My direct ancestry is not at all exotic. Although my percentage ethnicities do vary a bit from one testing company to another, one thing is clear: I am very, very Scottish. 23andme have me as 99.5% Scottish/Irish, Ancestry at 71% Scottish, 27% Irish. The Irish I know comes to me through one 2 x great grandmother on my maternal side and one 3 x great grandmother on my paternal side. I do have one 3 x great grandfather who was English, but everywhere else you look on my tree it is Scotland all the way, and Central Scotland at that too. All my direct ancestors for the last two hundred years are all Lanarkshire born!
It appears that my ancestors were quite happy to stay in Scotland, only moving relatively locally to improve their chances of work. The coalfields of Lanarkshire proved an attractive prospect for people who had been iron workers and general labourers. The cotton mills also provided work for many of them. These people benefited from the start of the Industrial Revolution and never needed or wanted to go elsewhere.
However, when you look at my DNA matches, you find I have a lot of 'cousins' in Australia, New Zealand, Canada and the eastern part of the USA. These 'cousins' are the descendants of my direct ancestor's siblings, who decided not to stay 'at home' but to leave.

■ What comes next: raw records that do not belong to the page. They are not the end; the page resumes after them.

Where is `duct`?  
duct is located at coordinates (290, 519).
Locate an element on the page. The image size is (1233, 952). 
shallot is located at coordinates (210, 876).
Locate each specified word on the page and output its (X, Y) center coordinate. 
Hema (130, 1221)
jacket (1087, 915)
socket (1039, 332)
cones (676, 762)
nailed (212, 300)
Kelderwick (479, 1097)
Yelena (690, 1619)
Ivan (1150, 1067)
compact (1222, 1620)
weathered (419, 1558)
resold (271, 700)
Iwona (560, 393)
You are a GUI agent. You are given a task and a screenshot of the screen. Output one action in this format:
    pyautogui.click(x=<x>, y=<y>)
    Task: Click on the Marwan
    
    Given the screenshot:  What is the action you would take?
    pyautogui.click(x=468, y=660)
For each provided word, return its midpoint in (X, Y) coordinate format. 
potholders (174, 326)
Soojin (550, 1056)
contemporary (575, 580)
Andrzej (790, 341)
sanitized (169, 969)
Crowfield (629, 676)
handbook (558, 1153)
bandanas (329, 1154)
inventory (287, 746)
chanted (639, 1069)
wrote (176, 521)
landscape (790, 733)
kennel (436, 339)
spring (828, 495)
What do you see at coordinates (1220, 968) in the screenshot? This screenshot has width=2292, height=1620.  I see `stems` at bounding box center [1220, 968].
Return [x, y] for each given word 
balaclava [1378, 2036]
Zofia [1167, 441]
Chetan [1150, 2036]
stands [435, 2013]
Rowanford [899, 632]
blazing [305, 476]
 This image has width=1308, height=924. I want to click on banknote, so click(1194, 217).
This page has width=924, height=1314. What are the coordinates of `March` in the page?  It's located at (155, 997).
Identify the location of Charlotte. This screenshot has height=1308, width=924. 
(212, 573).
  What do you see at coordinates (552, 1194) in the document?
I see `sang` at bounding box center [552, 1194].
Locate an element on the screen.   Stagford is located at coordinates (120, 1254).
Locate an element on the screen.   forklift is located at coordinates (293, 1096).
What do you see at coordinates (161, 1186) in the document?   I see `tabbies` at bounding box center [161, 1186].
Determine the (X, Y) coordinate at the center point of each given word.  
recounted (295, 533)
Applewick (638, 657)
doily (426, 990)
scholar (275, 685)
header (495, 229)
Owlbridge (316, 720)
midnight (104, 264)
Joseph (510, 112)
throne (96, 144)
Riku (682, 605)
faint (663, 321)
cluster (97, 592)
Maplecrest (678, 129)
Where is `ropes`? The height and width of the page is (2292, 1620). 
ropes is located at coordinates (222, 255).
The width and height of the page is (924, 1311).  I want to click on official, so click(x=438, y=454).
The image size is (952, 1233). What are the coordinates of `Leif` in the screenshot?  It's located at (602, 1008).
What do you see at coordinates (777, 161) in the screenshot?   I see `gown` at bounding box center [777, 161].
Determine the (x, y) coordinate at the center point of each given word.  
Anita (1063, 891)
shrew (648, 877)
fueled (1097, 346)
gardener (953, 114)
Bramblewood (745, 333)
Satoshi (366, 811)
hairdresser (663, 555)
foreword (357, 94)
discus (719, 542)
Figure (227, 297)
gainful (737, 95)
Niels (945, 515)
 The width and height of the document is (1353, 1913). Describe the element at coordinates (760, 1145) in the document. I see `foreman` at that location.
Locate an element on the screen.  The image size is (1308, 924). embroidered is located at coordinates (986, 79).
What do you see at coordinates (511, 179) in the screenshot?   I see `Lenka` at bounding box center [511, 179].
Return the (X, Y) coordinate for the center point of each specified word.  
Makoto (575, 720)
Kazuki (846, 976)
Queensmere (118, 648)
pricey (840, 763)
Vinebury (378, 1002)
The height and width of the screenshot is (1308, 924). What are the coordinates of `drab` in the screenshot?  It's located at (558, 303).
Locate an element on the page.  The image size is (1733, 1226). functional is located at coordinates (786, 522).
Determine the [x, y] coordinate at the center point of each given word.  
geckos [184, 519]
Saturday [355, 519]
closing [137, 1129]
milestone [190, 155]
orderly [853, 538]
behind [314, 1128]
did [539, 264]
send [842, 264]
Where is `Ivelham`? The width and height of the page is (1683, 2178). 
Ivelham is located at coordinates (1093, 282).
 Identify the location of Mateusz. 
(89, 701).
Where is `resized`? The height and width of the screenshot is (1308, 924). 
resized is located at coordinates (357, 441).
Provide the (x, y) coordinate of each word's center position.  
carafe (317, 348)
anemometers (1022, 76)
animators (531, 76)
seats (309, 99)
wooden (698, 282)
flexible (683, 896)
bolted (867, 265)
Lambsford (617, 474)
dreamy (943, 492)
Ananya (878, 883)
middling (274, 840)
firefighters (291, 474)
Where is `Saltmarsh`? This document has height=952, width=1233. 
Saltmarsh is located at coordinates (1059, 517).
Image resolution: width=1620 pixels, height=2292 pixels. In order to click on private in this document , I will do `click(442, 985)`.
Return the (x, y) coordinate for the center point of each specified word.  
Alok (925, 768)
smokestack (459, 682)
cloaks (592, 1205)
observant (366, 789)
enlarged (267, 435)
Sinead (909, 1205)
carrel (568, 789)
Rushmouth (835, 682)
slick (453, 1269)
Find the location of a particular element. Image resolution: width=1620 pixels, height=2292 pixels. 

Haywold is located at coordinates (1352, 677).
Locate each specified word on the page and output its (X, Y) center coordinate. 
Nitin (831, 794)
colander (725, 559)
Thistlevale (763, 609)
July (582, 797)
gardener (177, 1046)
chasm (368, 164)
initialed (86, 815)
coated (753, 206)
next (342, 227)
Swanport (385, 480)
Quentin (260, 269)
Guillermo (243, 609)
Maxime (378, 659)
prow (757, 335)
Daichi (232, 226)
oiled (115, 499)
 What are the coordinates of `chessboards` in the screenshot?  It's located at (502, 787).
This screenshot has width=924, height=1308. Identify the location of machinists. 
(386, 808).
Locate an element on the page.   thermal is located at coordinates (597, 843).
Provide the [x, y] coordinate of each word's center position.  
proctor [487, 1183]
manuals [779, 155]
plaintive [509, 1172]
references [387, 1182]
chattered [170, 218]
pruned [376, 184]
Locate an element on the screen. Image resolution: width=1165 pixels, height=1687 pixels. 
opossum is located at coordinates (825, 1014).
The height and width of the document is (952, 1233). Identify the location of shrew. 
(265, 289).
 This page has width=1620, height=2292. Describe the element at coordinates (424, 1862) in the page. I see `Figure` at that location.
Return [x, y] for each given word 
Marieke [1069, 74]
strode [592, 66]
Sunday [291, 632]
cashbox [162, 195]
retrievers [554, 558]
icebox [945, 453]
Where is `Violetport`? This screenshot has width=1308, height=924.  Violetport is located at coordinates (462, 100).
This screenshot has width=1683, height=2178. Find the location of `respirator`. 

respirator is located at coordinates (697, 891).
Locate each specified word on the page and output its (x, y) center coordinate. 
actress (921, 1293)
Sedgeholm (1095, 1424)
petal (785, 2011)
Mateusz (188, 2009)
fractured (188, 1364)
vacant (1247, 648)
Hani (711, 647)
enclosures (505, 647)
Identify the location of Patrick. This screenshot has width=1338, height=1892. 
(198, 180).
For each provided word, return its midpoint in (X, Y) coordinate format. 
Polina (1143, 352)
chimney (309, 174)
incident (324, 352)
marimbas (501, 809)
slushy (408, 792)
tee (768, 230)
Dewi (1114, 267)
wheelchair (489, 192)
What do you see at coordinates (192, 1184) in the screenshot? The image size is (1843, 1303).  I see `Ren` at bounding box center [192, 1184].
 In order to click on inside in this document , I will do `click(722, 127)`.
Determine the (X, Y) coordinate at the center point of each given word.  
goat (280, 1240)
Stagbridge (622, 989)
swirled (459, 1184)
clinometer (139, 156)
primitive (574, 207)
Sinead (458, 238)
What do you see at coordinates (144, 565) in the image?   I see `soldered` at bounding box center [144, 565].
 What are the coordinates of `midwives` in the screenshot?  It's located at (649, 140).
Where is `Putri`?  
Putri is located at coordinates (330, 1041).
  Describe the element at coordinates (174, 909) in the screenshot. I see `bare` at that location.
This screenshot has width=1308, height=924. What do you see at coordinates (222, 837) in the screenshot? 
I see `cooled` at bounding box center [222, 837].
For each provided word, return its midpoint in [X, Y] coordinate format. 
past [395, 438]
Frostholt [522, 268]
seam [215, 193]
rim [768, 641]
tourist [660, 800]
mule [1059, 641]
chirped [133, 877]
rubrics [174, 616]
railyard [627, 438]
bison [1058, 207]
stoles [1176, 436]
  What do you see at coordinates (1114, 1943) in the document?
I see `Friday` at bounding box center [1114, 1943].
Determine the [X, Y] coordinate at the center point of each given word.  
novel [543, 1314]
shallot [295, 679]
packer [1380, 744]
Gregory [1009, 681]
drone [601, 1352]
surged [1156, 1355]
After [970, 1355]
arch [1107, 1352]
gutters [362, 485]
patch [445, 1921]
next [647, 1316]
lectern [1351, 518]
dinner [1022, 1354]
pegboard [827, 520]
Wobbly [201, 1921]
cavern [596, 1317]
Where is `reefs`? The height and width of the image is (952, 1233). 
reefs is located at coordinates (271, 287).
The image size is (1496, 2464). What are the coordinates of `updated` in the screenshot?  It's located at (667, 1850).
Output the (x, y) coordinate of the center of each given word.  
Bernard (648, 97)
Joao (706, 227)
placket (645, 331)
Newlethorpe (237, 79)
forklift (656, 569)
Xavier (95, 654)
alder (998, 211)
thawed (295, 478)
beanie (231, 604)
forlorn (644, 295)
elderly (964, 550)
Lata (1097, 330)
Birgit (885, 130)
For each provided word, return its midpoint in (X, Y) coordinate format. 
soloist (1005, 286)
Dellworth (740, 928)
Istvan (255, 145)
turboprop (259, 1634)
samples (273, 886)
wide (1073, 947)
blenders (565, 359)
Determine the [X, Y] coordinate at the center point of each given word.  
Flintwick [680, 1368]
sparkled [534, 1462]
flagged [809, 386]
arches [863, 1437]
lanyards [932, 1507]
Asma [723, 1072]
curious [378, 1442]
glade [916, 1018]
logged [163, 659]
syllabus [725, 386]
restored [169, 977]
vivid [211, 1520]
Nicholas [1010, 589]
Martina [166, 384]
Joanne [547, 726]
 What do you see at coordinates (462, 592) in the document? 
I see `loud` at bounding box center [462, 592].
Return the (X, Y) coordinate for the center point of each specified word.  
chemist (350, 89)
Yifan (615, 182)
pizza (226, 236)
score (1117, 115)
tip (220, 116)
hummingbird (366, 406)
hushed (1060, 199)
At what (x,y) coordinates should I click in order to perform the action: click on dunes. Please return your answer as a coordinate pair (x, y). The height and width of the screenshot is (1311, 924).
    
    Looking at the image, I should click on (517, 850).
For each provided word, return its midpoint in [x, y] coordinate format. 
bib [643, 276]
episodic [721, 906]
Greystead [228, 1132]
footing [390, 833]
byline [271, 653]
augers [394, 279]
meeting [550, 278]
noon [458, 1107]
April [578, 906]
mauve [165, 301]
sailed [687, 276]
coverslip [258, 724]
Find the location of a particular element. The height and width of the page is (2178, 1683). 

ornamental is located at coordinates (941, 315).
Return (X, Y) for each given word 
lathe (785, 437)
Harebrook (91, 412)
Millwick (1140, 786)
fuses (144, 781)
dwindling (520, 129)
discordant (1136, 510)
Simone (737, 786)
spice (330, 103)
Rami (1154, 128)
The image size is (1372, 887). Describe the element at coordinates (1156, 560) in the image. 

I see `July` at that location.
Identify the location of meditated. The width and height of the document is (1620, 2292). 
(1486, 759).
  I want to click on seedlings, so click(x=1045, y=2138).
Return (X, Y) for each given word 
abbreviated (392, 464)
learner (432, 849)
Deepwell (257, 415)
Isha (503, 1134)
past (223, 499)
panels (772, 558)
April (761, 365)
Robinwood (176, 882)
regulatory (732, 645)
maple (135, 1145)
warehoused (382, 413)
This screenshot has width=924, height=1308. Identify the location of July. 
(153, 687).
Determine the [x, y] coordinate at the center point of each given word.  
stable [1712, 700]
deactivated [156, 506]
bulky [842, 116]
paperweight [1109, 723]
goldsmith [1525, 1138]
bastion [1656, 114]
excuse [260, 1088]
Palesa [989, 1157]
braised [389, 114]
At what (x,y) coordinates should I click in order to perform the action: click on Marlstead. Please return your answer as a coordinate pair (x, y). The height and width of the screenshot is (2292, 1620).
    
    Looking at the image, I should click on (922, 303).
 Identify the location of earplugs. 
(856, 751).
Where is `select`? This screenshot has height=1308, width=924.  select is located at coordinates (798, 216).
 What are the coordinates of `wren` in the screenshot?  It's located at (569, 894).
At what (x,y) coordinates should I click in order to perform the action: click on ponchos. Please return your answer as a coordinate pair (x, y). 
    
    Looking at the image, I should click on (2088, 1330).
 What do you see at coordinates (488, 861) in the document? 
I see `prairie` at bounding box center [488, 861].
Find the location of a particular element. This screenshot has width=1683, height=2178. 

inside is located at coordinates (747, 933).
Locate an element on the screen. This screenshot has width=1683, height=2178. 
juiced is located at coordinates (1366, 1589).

These were the ones who were not content to stay in Scotland. Although there were a few single men who left, most were men with a wife and family seeking a better life for them in another land.
One such person was John Young. Born in Coatbridge, Lanarkshire in 1863, he followed his father's occupation and became a joiner/carpenter. He emigrated to Canada in 1910, not as a young man but at the age of 47 with his wife and children, where he settled in Toronto. In the 1921 census he is living in a semi detached house, described as 'owned', so John, like many other emigrants did better than the siblings who stayed home. Siblings of other direct ancestors, be they labourers, miners, farmers or grocers, all took their chances with their families seeking out new lives in countries far from home.
But, for whatever reason, those men and women in my direct line all remained in Central Scotland, even as they watched their siblings leave, knowing they might never see them again. Were they just content with their lot? Were they the unadventurous ones? I'll never know.